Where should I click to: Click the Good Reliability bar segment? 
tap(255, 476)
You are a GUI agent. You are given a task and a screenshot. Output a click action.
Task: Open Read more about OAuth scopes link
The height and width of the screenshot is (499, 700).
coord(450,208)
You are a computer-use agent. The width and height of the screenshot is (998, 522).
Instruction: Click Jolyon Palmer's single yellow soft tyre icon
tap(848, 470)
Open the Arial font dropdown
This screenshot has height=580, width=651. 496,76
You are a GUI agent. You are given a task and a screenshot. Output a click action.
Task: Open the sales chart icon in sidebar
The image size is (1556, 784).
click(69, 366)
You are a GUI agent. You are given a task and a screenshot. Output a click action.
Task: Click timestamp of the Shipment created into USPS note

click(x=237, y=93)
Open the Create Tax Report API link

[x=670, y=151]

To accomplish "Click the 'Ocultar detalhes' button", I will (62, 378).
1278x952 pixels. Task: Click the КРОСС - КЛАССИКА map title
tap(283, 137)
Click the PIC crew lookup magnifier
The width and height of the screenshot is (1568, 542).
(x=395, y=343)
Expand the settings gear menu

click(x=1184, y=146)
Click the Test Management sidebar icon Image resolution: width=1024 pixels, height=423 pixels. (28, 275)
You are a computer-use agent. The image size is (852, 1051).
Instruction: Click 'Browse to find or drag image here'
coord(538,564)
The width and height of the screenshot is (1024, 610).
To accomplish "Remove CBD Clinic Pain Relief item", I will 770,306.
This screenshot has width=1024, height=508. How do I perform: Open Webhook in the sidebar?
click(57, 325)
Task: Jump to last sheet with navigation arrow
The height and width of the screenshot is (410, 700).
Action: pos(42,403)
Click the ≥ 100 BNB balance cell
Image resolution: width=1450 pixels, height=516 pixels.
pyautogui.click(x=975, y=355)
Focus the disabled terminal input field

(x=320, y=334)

::::::

*YOUR INSTRUCTIONS*. Reproduce the listing above character for character.

*RESPONSE BOX*.
Where should I click to: Click the Good Reliability bar segment? 
tap(255, 476)
You are a GUI agent. You are given a task and a screenshot. Output a click action.
Task: Open Read more about OAuth scopes link
The height and width of the screenshot is (499, 700).
coord(450,208)
You are a computer-use agent. The width and height of the screenshot is (998, 522).
Instruction: Click Jolyon Palmer's single yellow soft tyre icon
tap(848, 470)
Open the Arial font dropdown
This screenshot has height=580, width=651. 496,76
You are a GUI agent. You are given a task and a screenshot. Output a click action.
Task: Open the sales chart icon in sidebar
The image size is (1556, 784).
click(69, 366)
You are a GUI agent. You are given a task and a screenshot. Output a click action.
Task: Click timestamp of the Shipment created into USPS note

click(x=237, y=93)
Open the Create Tax Report API link

[x=670, y=151]

To accomplish "Click the 'Ocultar detalhes' button", I will (62, 378).
1278x952 pixels. Task: Click the КРОСС - КЛАССИКА map title
tap(283, 137)
Click the PIC crew lookup magnifier
The width and height of the screenshot is (1568, 542).
(x=395, y=343)
Expand the settings gear menu

click(x=1184, y=146)
Click the Test Management sidebar icon Image resolution: width=1024 pixels, height=423 pixels. (28, 275)
You are a computer-use agent. The image size is (852, 1051).
Instruction: Click 'Browse to find or drag image here'
coord(538,564)
The width and height of the screenshot is (1024, 610).
To accomplish "Remove CBD Clinic Pain Relief item", I will 770,306.
This screenshot has width=1024, height=508. How do I perform: Open Webhook in the sidebar?
click(57, 325)
Task: Jump to last sheet with navigation arrow
The height and width of the screenshot is (410, 700).
Action: pos(42,403)
Click the ≥ 100 BNB balance cell
Image resolution: width=1450 pixels, height=516 pixels.
pyautogui.click(x=975, y=355)
Focus the disabled terminal input field

(x=320, y=334)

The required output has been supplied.